The learning rate controls how large each weight update step is during gradient descent. Too high — the model overshoots the optimal weights and training diverges. Too low — training takes forever or gets stuck. Getting it right is the single most impactful hyperparameter decision in training any neural network. Standard starting point: 1e-3 for Adam optimiser.

Category: Machine Learning · Difficulty: Beginner · Last updated: 15 May 2026 · 4 min read


Learning Rate — The Single Most Important Setting in Neural Network Training

What is Learning Rate?

Gradient descent navigates a loss landscape by always stepping downhill. But how big is each step? That is the learning rate.

Imagine learning to park a car. You turn the wheel a little, check your position, turn a bit more. This is a low learning rate — small, careful adjustments. You could also spin the wheel fully every time — a high learning rate — but you would wildly overshoot your parking spot every time. The right technique is confident but measured: enough movement to make progress, small enough to stop when you have reached the target.

Neural network training is the same. The gradient tells the model which direction to move. The learning rate tells it how far. A single number — often something like 0.001 — determines whether your model learns well or fails to train at all.

THE GOLDILOCKS PROBLEM

Too high: weight updates overshoot the minimum. Loss oscillates or explodes. Training diverges — you will see loss increasing after initially decreasing, or loss becoming NaN (not a number). The model never converges.

Too low: steps are so small that training takes impractically long. The model makes progress but very slowly. May also get stuck in poor local minima because it cannot take large enough steps to escape.

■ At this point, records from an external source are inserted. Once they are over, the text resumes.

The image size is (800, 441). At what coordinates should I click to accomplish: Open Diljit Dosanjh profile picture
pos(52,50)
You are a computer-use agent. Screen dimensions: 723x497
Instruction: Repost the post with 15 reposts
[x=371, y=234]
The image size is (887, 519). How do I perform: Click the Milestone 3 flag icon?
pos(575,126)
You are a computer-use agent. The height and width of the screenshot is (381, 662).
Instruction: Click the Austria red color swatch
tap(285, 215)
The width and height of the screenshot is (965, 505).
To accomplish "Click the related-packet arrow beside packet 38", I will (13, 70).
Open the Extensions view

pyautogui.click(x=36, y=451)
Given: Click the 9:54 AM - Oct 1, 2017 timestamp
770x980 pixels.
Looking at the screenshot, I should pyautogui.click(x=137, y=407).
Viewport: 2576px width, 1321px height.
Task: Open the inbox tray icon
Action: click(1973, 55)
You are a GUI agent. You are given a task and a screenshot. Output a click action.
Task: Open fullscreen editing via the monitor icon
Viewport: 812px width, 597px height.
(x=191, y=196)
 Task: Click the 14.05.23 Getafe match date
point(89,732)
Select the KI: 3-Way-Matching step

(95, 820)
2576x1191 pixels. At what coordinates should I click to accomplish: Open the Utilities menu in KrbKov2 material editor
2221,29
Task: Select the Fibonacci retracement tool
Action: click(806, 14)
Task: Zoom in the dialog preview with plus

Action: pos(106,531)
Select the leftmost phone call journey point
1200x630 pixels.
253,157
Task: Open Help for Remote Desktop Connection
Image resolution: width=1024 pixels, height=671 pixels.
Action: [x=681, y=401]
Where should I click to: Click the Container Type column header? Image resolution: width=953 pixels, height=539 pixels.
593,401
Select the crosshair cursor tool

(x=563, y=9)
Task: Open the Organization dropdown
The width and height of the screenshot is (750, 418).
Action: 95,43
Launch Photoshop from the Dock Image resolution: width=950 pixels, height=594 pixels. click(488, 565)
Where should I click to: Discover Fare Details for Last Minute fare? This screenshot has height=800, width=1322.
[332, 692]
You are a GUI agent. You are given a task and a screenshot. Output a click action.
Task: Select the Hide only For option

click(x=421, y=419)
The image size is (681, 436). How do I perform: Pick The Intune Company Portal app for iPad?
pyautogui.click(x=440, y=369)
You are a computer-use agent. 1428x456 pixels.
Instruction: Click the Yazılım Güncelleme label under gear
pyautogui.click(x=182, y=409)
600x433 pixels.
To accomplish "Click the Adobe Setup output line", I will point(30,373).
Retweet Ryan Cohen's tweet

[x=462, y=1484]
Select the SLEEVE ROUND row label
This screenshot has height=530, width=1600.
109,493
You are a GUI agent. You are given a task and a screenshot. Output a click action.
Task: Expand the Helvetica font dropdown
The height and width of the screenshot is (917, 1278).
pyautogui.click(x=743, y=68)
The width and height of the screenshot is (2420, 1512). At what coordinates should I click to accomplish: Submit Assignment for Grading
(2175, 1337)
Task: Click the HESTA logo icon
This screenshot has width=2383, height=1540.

Just right: loss decreases smoothly and consistently. The model converges to a good solution within a reasonable number of steps.

The optimal learning rate depends on the model architecture, dataset, batch size, and optimiser — there is no universal answer. This is why learning rate is the first hyperparameter to tune.

LEARNING RATE SCHEDULES

Fixed learning rate — simplest approach. Same rate throughout training. Often suboptimal but a useful baseline.

Step decay — reduce the learning rate by a fixed factor (e.g. divide by 10) at specified epochs. Allows fast initial learning followed by fine-grained convergence.

Cosine annealing — smoothly decrease the learning rate following a cosine curve from the initial value to near zero. Produces good results on many tasks; widely used in deep learning.

Warmup — start with a very low learning rate, gradually increase to the target rate over the first N steps, then decay. Used in transformer training because large models are unstable with high learning rates early in training when weights are poorly initialised.

Cyclical learning rates — oscillate between a minimum and maximum learning rate. Can help escape local minima and often finds better final solutions than monotonically decreasing schedules.

Real-world examples

Not theory — what real teams actually shipped using this technique.

  • BERT was pre-trained with a learning rate of 1e-4 with warmup over the first 10,000 steps and linear decay to zero — a schedule that became the standard template for fine-tuning transformers.
  • GPT-3 was trained with cosine learning rate decay from a peak of 6×10⁻⁴ — carefully chosen after extensive experimentation. Changing it by even a factor of 3 significantly degraded training stability.
  • A common ML bug: training a neural network with learning rate 1.0 (100x too high for Adam), watching loss explode on step 2, and spending days debugging the data pipeline — when the fix is changing one number.

Common pitfalls

  • Not the same as step size in every context — with Adam optimiser, the effective step size per parameter depends on the gradient history, not just the learning rate. The rate you set is a global scaling factor, not a direct step size.
  • Batch size and learning rate interact — when you change batch size, the effective learning rate changes too. Linear scaling rule: if you double batch size, double learning rate (with appropriate warmup).
  • Different layers may need different rates — when fine-tuning pretrained models, earlier layers (general features) often benefit from lower learning rates than later layers (task-specific features). Layer-wise learning rate decay implements this.
  • Learning rate finder is not magic — the LR finder gives a range of viable rates, not the single optimal rate. Use it as a starting point, not a final answer.

Frequently asked questions

QUESTION 1 What is the learning rate in simple terms?

ANSWER 1 How big each weight update step is during training. Too high overshoots and diverges. Too low never converges. The single most impactful hyperparameter to tune.

QUESTION 2 What happens if the learning rate is too high?

ANSWER 2 Weight updates overshoot the minimum. Loss oscillates or explodes. Training diverges — loss increases instead of decreasing. The model never converges.

QUESTION 3 What is a learning rate schedule?

ANSWER 3 Changing the learning rate during training — typically starting high for fast progress and reducing to allow fine-grained convergence. Warmup, cosine annealing, and step decay are common

QUESTION 4 What learning rate should I start with?

ANSWER 4 1e-3 (0.001) for Adam on most tasks. 1e-4 to 5e-5 for fine-tuning transformers. Use a learning rate finder to validate empirically on your specific setup.